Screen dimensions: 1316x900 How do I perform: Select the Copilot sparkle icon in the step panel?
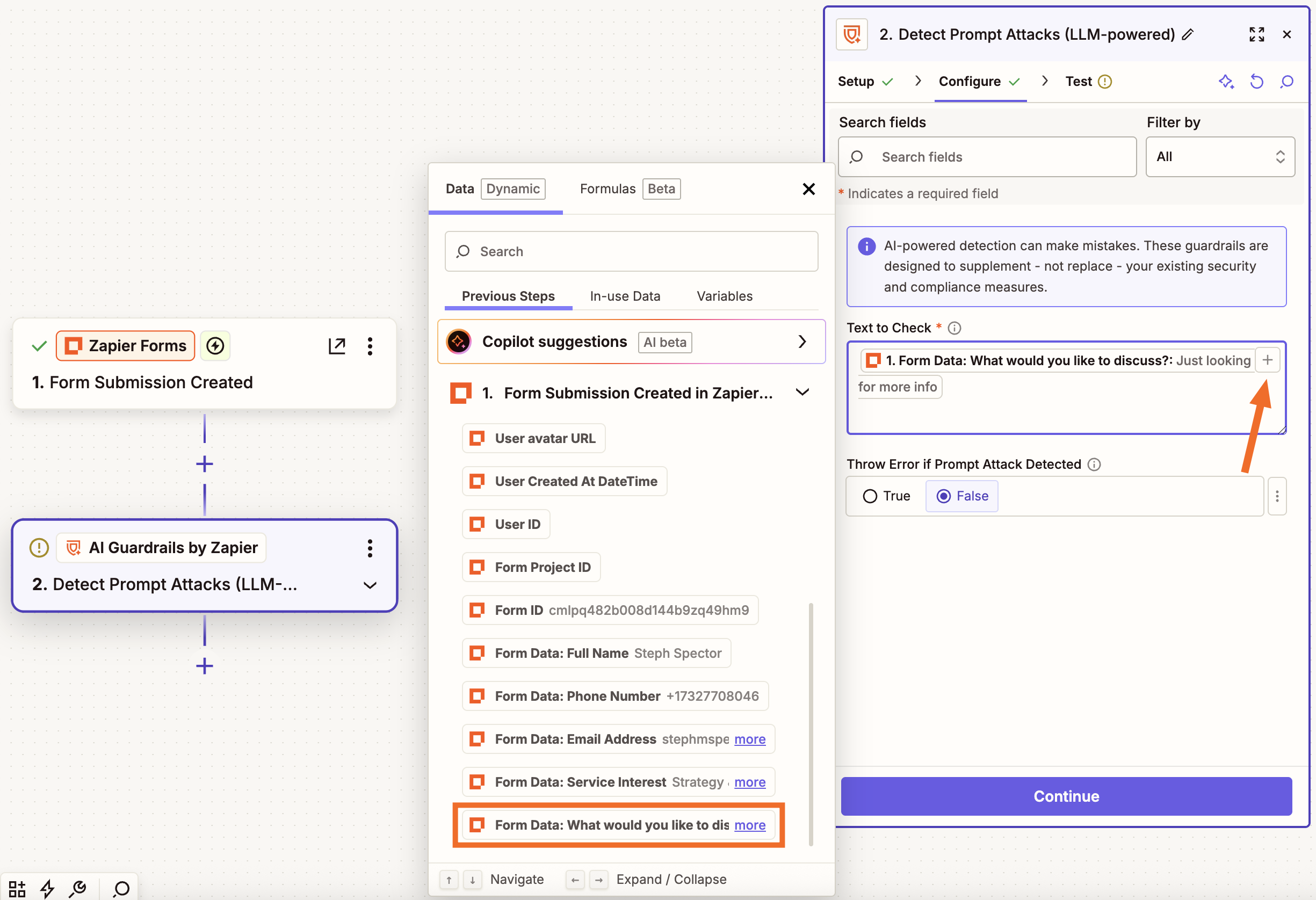[1226, 82]

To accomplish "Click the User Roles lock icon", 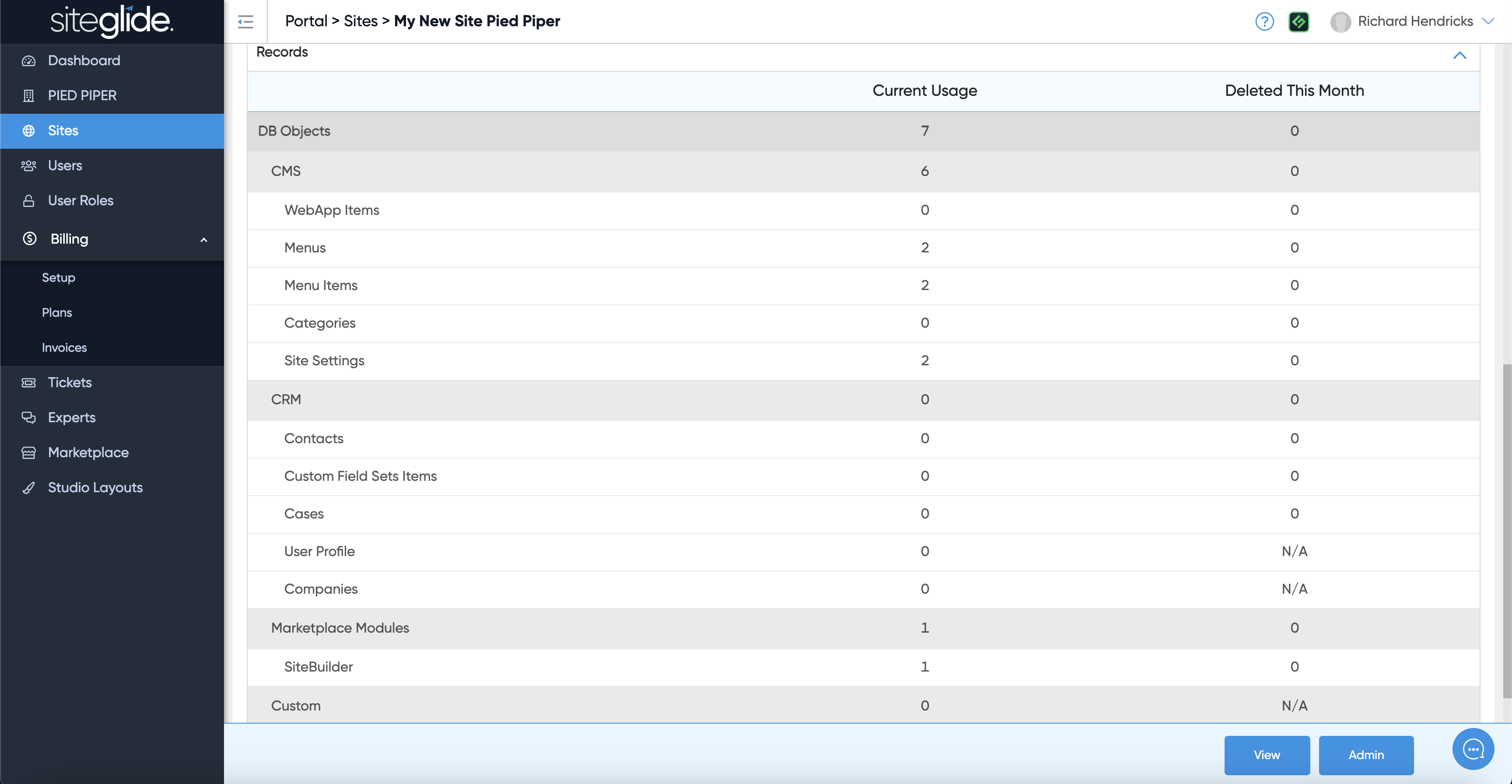I will coord(28,201).
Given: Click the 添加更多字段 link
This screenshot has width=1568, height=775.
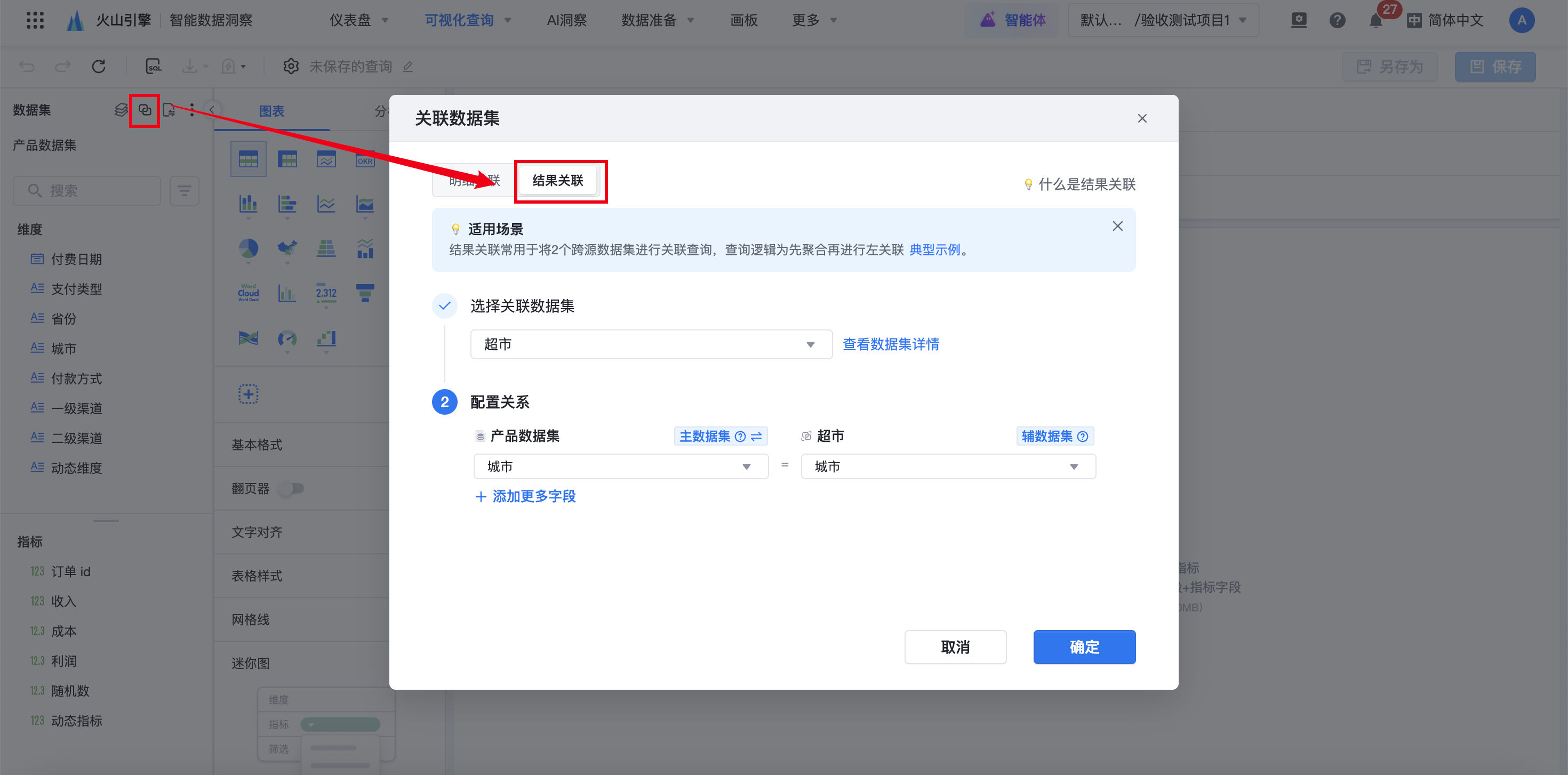Looking at the screenshot, I should [x=525, y=496].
════════
*Work required*.
Each line from the one holding "Given: Click the 添加更多字段 link" through the final line of the data needs to be transcribed exactly. Include both ends, skip the pictures, and add nothing.

*Exercise solution*.
Given: Click the 添加更多字段 link
This screenshot has width=1568, height=775.
Looking at the screenshot, I should [x=525, y=496].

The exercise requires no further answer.